Please reproduce the listing starting with the line with "Task: Tap the back arrow icon" and going on through the line with "point(811,113)", substituting "caret" for "chevron" and leaving everything else unchanged.

-- BEGIN --

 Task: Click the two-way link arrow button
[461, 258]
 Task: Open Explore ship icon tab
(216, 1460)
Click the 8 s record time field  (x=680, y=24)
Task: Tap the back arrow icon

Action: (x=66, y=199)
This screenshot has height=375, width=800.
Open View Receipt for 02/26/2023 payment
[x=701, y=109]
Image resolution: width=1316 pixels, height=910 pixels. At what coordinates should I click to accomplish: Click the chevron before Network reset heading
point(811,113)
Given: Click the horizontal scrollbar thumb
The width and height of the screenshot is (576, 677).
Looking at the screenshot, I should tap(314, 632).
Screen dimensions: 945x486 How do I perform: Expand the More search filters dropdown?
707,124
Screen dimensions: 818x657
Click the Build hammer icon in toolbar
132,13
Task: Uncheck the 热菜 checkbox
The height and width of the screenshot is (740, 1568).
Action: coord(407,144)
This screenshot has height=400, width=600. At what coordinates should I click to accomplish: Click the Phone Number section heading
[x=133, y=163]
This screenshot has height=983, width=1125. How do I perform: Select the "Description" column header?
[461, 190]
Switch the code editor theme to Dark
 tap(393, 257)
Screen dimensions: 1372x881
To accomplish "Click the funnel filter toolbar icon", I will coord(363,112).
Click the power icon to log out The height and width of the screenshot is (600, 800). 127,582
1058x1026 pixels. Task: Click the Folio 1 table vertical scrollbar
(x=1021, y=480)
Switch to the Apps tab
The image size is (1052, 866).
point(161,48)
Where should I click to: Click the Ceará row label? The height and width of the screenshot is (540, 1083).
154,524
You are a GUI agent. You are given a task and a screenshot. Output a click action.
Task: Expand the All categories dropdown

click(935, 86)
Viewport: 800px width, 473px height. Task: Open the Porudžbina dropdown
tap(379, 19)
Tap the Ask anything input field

-- END --

**Final answer**
Task: Tap the back arrow icon

Action: (x=66, y=199)
This screenshot has height=375, width=800.
Open View Receipt for 02/26/2023 payment
[x=701, y=109]
Image resolution: width=1316 pixels, height=910 pixels. At what coordinates should I click to accomplish: Click the caret before Network reset heading
point(811,113)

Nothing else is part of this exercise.